This pattern is type-safe and exhaustive. If you add a new message type but forget to handle it, the type checker will warn you.

Exhaustiveness Checking with assert_never

assert_never (Python 3.11+) ensures you handle every case in a union:

from typing import assert_never, Literal

type Direction = Literal["north", "south", "east", "west"]

def move(direction: Direction) -> tuple[int, int]:
    match direction:
        case "north":
            return (0, 1)
        case "south":
            return (0, -1)
        case "east":
            return (1, 0)
        case "west":
            return (-1, 0)
        case _ as unreachable:
            assert_never(unreachable)

If you remove the "west" case, the type checker flags unreachable as type Literal["west"] instead of Never, catching the missing branch at type-check time rather than runtime.

Practical Guidelines

Use narrowing before accessing type-specific attributes. Do not suppress type errors with # type: ignore when a simple isinstance check makes the code both safer and clearer.

Prefer TypeIs over TypeGuard when the narrowed type is a subtype. You get narrowing in both branches.

Use @overload sparingly. It adds complexity. Only reach for it when a function genuinely returns different types based on inputs and users need the type checker to know which type they get.

Keep overload signatures ordered from most specific to least specific. Type checkers match overloads top-to-bottom.

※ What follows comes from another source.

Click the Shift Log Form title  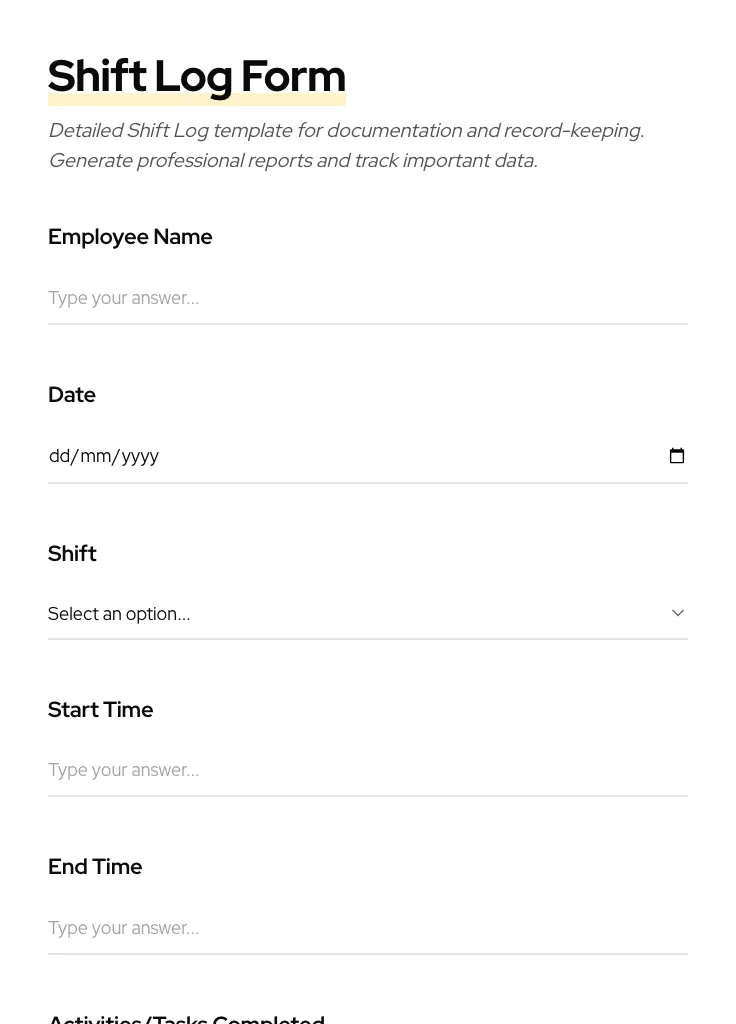tap(197, 76)
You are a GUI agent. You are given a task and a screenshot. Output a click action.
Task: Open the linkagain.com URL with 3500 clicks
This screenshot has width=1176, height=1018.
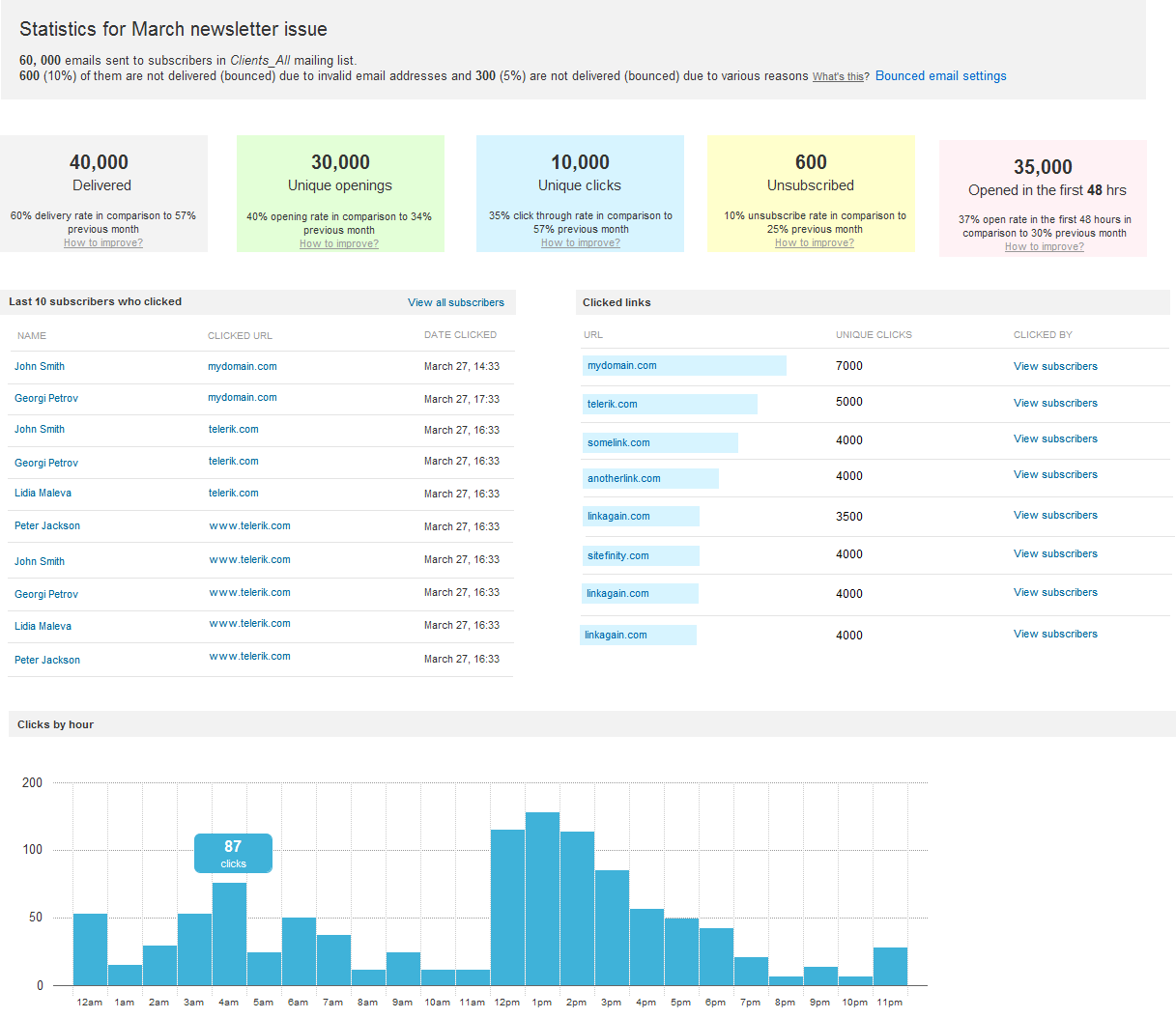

Test with both mypy and pyright. They have slightly different narrowing rules. Code that passes both is more robust.

Wrapping Up

Type narrowing and @overload are the tools that make Python’s type system practical for complex code. Narrowing converts broad union types into specific ones using isinstance, is None checks, match statements, and custom guards. @overload tells the type checker exactly what return type to expect for each input combination. Combined with discriminated unions and assert_never, you can write Python that is as precisely typed as statically typed languages while keeping the flexibility that makes Python productive. The investment pays off in fewer runtime errors, better IDE autocompletion, and code that documents its own contracts.